PROBLEMS AND TASKS ::
1) According to the enhanced dependencies page, what does the current UD documentation introduce enhanced dependencies as?
2) From the enhanced dependencies page, list every person named in the summary of discussions.
3) Shorten the paragraph of the enhanced dependencies page that begins "Yet, guiding the enhanced dependency design" to one sentence, keeping its main facts.

=== TEXT EXTRACT ===

Update enhanced.md

mcandito · web-flow · commit c3314f286a2a · 2017-11-21T14:44:38.000+01:00
diff --git a/workgroups/enhanced.md b/workgroups/enhanced.md
@@ -6,19 +6,106 @@ udver: '2'
 
 # Working Group on Enhanced Dependencies
 
+(Summary of discussions between Sebastian Schuster, Joakim Nivre, Guy Perrier, Djame Seddah, Bruno Guillaume and Marie Candito), and (Candito, Perrier, Guillaume, Seddah, depling 2017)
+
+General objective of the working group:
+
+* clarify status of enhanced dependencies
+* provide modified guidelines sufficiently in advance, for people to use them for next v2.2 version 
+  (cf. not decided yet: whether enhanced deps are included in the UD shared task of spring 2018)
+
+Note: Within a v2 release, there cannot be major modifications of the current enhanced guidelines, but we do also include in this page discussion from a broader perspective
 
-Proposals following (Candito, Perrier, Guillaume, Seddah, depling 2017).
-(Any comments / other proposals are welcome, I don't know if this is the path UD people want to take. How we can proceed to make decisions?)
 
-* [Additional cases of enhanced edges](#additional-cases-of-enhanced-edges)
-* [Neutralizing syntactic alternations](#neutralizing-syntactic-alternations)
 * [Discussion on status of enhanced dependencies](#discussion-on-status-of-enhanced-dependencies)
+* [Treatment of semantically void syntactic dependencies ?](#treatment-of-semantically-void-syntactic-dependencies-?)
+* [Proposed additional cases of enhanced edges](#additional-cases-of-enhanced-edges)
+* [Neutralizing syntactic alternations](#neutralizing-syntactic-alternations)
+
+## Discussion on status of enhanced dependencies 
+
+The current UD documentation introduces enhanced dependencies as a way to facilitate shallow understanding tasks.
+In order to define the next scope of enhanced dependencis, we should make more explicit their linguistic / practical status, starting from the current enhanced guidelines (enhanced v2.1).
+
+1. Enhanced dependencies aim at easing natural language understanding tasks, meaning either constructing full semantic representations, or simply making explicit some sort of semantic information useful for downsteam tasks.
+
+2. Yet, guiding the enhanced dependency design by purely practical concerns (i.e. adding/droping/renaming relations and modifying structures so that the resulting graphs are maximally useful for downstream tasks such as relation extraction) does not seem a valid option, because the exact downsteam tasks for UD users are unknown.
+
+3. Moreover, existing semantic representations are maybe even more numerous than syntactic ones, so it seems that the enhanced dependencies should remain primarily syntactic (at least within v2), and make as few assumptions as possible about the nature of the semantic representations.
+
+This leads to considering that enhanced dependencies (at least within v2) do remain a syntactic representation rather that a semantic one, and that they primarily include modifications that can help semantic interpretation, but that are syntactically constrained. 
+
+This rules out (at least within v2) the semantically more ambitious objective to recover argument structure of predicates (as e.g. in DM).
+
+This also implies that enhanced UD use grammatical functions/relations, not semantic roles (which would require predicate sense disambiguation anyway).

=== PROVIDED DATA ===

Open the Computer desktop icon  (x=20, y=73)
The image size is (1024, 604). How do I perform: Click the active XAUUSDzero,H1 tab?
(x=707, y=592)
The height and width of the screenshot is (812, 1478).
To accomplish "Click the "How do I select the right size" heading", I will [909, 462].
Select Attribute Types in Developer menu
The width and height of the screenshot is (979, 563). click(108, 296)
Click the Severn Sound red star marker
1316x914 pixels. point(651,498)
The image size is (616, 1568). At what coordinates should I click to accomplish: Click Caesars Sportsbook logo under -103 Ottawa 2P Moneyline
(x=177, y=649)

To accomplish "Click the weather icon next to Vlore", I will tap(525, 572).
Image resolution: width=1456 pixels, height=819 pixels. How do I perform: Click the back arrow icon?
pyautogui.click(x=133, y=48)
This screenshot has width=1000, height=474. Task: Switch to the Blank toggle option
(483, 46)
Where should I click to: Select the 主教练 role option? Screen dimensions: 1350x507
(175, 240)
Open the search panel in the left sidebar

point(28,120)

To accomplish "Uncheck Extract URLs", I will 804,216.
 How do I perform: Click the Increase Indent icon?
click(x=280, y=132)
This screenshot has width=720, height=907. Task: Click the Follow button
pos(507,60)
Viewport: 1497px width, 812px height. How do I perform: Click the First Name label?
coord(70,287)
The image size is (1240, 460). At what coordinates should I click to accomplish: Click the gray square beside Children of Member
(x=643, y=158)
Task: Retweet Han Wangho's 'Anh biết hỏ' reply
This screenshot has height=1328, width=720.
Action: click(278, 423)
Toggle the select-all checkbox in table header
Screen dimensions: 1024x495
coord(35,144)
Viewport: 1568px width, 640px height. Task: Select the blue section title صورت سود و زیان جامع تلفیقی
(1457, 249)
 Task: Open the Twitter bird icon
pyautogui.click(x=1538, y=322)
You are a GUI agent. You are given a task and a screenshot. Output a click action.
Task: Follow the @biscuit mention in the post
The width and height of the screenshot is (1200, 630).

===

RESPONSE LIST ::
1) A way to facilitate shallow understanding tasks.

2) Sebastian Schuster, Joakim Nivre, Guy Perrier, Djame Seddah, Bruno Guillaume, Marie Candito

3) Designing enhanced dependencies purely for practical usefulness in downstream tasks such as relation extraction (adding, dropping, or renaming relations and modifying structures) is not a valid option, because the exact downstream tasks of UD users are unknown.